Queixo projetado para a
frente ou para trás e lábios flácidos, curtos ou separados são
exemplos de problemas que
podem, em alguns casos, ter
uma melhora com o uso desses
instrumentos.
"Os instrumentos de sopro
trabalham a musculatura da face e podem exercer influência
sobre a posição dos dentes. Em
algumas crianças, eles ajudam a
melhorar determinados desvios miofuncionais [relacionados ao funcionamento dos
músculos]", afirma a odontopediatra Maria Cristina Ferreira
de Camargo.
A dentista, que atende em
consultório há mais de 30 anos
e é autora de pesquisas sobre o
crescimento da face, decidiu
observar quais músculos cada
instrumento de sopro trabalha
e de que maneira ocorre essa
ação. A partir disso, passou a indicar a atividade a alguns pacientes como coadjuvante no
tratamento.
Para Eduardo Felipe Fernandes Pereira, 9, que tinha o
hábito de respirar pela boca, ela
prescreveu a gaita, "uma forma
lúdica de estimular a sensibilidade, o toque e a percepção dos
lábios". "Ele ficava sempre de
boca aberta. No início, tocava a
gaita mais por obrigação, mas
hoje ele adora e vê como brincadeira. A respiração dele já
normalizou", conta a mãe do
menino, a auxiliar de odontologia Misleine Pereira, 27.
A fonoaudióloga Irene Marchesan, diretora clinica do Cefac (Centro de Especialização
em Fonoaudiologia Clínica), de
São Paulo, confirma que os instrumentos de sopro funcionam
bem para casos como o de
Eduardo. "Eles fortalecem a
musculatura de sustentação da
mandíbula e ajudam a pessoa a
treinar manter a boca fechada.
Muitos fonoaudiólogos indicam exercícios com bexigas,
apitos e línguas-de-sogra, mas,
se o paciente se interessar por
música, o instrumento de sopro é uma atividade mais continuada, que incentiva a criança a
fazer por mais tempo", diz.
Piora
Da mesma forma que trazem
benefícios em alguns casos, os
instrumentos de sopro podem
agravar -ou impedir que melhorem- certos desvios já instalados.
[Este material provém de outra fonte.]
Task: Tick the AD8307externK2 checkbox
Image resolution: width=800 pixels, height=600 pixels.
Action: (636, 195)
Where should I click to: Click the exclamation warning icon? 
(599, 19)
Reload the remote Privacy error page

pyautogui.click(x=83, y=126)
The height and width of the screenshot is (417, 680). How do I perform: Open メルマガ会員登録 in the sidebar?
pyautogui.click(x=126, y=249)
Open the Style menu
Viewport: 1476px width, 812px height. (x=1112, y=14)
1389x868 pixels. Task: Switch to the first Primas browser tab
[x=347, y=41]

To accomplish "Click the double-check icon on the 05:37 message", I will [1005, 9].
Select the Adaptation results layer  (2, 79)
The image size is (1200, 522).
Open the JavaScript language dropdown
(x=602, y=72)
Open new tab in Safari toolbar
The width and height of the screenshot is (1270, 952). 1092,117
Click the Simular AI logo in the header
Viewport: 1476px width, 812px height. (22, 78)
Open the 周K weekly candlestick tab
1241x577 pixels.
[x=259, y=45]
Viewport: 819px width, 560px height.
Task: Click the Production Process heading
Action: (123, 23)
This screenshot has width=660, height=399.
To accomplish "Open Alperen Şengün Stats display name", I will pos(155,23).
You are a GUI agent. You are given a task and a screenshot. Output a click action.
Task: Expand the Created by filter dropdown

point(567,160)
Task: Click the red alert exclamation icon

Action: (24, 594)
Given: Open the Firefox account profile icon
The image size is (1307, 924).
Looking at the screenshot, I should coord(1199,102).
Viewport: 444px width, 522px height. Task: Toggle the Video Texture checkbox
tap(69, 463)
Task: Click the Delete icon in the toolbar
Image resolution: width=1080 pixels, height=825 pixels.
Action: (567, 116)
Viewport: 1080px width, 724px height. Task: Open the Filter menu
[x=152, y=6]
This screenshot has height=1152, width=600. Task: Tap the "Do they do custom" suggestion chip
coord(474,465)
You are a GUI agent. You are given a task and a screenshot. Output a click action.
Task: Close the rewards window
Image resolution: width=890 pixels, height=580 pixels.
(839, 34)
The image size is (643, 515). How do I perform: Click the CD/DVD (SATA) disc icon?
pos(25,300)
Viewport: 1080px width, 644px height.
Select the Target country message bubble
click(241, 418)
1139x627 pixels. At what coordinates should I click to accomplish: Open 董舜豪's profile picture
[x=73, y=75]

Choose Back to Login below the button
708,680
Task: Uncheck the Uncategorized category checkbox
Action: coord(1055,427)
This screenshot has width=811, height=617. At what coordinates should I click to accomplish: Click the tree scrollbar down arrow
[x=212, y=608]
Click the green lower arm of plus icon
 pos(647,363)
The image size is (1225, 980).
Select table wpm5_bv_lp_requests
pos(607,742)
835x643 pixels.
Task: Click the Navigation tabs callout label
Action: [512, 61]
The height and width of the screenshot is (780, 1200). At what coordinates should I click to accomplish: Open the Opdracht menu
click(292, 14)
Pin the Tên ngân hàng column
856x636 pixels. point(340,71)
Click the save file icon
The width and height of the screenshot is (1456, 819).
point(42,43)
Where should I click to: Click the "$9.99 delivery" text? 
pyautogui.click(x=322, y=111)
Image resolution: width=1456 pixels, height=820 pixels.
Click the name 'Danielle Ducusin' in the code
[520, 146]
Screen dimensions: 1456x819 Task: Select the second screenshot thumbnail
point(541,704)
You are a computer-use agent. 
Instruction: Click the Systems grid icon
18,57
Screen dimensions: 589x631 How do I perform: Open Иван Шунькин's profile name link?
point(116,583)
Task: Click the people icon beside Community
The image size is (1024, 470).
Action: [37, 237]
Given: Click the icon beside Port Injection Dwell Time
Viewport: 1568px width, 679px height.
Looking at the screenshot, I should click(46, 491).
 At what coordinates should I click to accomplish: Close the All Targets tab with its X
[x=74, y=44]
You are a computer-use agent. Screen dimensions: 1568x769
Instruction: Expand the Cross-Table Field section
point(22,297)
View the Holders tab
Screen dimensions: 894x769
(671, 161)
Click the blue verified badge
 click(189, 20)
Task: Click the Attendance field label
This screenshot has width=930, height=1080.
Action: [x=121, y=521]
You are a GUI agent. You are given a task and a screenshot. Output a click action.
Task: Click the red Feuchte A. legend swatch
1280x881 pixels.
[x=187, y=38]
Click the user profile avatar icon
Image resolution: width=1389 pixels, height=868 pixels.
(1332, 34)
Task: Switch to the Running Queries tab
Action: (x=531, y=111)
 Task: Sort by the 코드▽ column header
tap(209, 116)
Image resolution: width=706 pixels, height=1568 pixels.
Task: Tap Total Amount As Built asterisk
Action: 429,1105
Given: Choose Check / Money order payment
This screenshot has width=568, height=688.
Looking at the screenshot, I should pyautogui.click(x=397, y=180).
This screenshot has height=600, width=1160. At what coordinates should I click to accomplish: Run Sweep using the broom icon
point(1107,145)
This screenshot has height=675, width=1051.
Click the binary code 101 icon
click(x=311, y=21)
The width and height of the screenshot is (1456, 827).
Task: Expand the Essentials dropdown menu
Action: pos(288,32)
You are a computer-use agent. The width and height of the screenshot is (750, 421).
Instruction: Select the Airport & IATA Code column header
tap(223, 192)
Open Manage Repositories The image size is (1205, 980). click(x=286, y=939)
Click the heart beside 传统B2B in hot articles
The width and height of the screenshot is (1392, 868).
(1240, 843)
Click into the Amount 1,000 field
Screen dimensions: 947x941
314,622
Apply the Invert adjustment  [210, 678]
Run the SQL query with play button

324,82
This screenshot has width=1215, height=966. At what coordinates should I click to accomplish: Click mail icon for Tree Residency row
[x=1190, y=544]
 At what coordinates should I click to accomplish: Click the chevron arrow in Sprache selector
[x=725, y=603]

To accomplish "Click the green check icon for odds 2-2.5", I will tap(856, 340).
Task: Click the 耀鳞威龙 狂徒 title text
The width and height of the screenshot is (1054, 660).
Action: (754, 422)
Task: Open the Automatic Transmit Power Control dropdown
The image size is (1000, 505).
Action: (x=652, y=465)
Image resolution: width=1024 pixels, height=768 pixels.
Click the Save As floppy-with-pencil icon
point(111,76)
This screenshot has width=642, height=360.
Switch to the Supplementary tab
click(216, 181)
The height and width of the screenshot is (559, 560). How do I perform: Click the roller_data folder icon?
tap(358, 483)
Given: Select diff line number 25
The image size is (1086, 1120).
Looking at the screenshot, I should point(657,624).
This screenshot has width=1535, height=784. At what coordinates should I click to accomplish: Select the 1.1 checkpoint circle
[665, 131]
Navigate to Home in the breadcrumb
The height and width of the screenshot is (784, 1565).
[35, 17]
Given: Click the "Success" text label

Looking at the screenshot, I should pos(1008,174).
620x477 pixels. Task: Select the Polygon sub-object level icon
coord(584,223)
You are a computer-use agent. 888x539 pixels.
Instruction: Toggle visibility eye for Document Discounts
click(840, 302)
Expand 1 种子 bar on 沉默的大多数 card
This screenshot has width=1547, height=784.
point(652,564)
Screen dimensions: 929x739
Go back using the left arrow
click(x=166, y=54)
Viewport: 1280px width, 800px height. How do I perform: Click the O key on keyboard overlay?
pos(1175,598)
Assim, crianças com
tendência a mordida aberta
(quando os dentes da frente
não se tocam) devem evitar o
clarinete, o saxofone, o oboé, o
fagote e a corneta, de acordo
com Camargo, já que os movimentos realizados podem piorar o afastamento entre as arcadas dentárias.
Isso não significa, no entanto, que quem não tem nenhum
problema vá apresentá-lo após
tocar flauta ou saxofone, por
exemplo. "Se você tem uma boca de formas corretas e com
uma musculatura equilibrada
nada vai acontecer. O problema
é quando a pessoa já apresenta
uma deficiência e toca sistematicamente um instrumento que
ratifica aquilo", diz a dentista.
A fonoaudióloga Irene Marchesan lembra que a interferência dos instrumentos sobre
a musculatura e o crescimento
ósseo ocorre apenas na infância
e na pré-adolescência. "Isso
não vale para a idade adulta,
quando já terminou o crescimento do indivíduo. O último
pico de crescimento ocorre por
volta dos 12, 14 anos", diz.
O dentista José Fernando
Castanho Henriques, professor
titular da USP (Universidade
de São Paulo) e consultor da
Associação Brasileira de Odontologia, afirma ainda que os
efeitos dependem da freqüência, da intensidade e da duração
do uso do instrumento. "Se a
pessoa treinar só de vez em
quando e não usar muita intensidade, a influência não é tão
grande", pondera.
Ele também observa que é
importante identificar as causas principais de cada problema. "É preciso investigar se o
desvio tem uma causa médica.
A falta de selamento labial [boca aberta] pode ocorrer devido
a uma obstrução, uma adenóide hipertrofiada, por exemplo.
Os instrumentos musicais podem ajudar, mas são só coadjuvantes no tratamento", diz.
Para Cristina Camargo, é
preciso analisar cada caso individualmente. "O ideal é que haja sintonia entre o professor de
música e o dentista da criança,
para que os dois possam adequar o instrumento às necessidades de cada pessoa."